> Material provided
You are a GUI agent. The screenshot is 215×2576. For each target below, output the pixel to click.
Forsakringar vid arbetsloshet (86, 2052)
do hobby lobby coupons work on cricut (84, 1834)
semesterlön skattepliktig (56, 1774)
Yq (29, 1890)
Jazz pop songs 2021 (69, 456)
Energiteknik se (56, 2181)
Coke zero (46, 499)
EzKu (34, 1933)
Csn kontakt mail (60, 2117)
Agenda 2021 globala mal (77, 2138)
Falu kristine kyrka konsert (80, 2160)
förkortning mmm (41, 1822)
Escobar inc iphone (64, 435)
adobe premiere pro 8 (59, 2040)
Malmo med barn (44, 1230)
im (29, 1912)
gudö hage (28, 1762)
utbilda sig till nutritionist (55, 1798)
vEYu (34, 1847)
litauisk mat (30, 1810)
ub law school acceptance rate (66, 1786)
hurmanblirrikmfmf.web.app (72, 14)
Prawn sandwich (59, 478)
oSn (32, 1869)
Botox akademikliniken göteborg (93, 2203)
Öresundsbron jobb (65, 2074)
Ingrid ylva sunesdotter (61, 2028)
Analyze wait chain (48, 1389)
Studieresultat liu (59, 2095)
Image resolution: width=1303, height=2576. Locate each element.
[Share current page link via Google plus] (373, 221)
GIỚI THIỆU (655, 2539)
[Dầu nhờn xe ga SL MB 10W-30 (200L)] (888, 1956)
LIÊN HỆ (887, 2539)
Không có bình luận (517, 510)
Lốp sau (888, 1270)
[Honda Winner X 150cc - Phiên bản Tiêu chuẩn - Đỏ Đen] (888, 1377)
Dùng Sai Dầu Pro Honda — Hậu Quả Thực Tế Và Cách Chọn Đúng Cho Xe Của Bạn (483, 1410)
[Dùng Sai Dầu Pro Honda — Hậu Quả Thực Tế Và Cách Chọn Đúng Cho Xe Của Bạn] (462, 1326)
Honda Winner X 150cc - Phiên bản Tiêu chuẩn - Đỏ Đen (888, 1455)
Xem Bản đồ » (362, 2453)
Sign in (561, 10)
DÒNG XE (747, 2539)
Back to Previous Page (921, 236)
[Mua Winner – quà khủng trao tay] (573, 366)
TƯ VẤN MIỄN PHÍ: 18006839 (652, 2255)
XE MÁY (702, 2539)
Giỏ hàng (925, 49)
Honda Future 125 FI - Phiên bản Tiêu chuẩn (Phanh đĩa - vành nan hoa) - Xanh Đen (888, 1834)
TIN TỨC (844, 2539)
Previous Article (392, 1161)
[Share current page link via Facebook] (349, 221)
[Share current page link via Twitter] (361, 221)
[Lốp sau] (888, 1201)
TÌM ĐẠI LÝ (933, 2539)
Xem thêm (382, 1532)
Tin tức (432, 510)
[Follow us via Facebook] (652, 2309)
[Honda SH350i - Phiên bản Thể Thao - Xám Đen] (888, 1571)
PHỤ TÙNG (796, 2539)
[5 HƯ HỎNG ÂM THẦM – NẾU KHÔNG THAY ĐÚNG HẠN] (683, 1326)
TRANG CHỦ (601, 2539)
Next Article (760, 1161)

> Goal of the exercise
Return exactly the lines in the records above, beginning with the one that holds "TIN TỨC (844, 2539)" and ending with the last.

> Exercise answer
TIN TỨC (844, 2539)
Previous Article (392, 1161)
[Share current page link via Facebook] (349, 221)
[Share current page link via Twitter] (361, 221)
[Lốp sau] (888, 1201)
TÌM ĐẠI LÝ (933, 2539)
Xem thêm (382, 1532)
Tin tức (432, 510)
[Follow us via Facebook] (652, 2309)
[Honda SH350i - Phiên bản Thể Thao - Xám Đen] (888, 1571)
PHỤ TÙNG (796, 2539)
[5 HƯ HỎNG ÂM THẦM – NẾU KHÔNG THAY ĐÚNG HẠN] (683, 1326)
TRANG CHỦ (601, 2539)
Next Article (760, 1161)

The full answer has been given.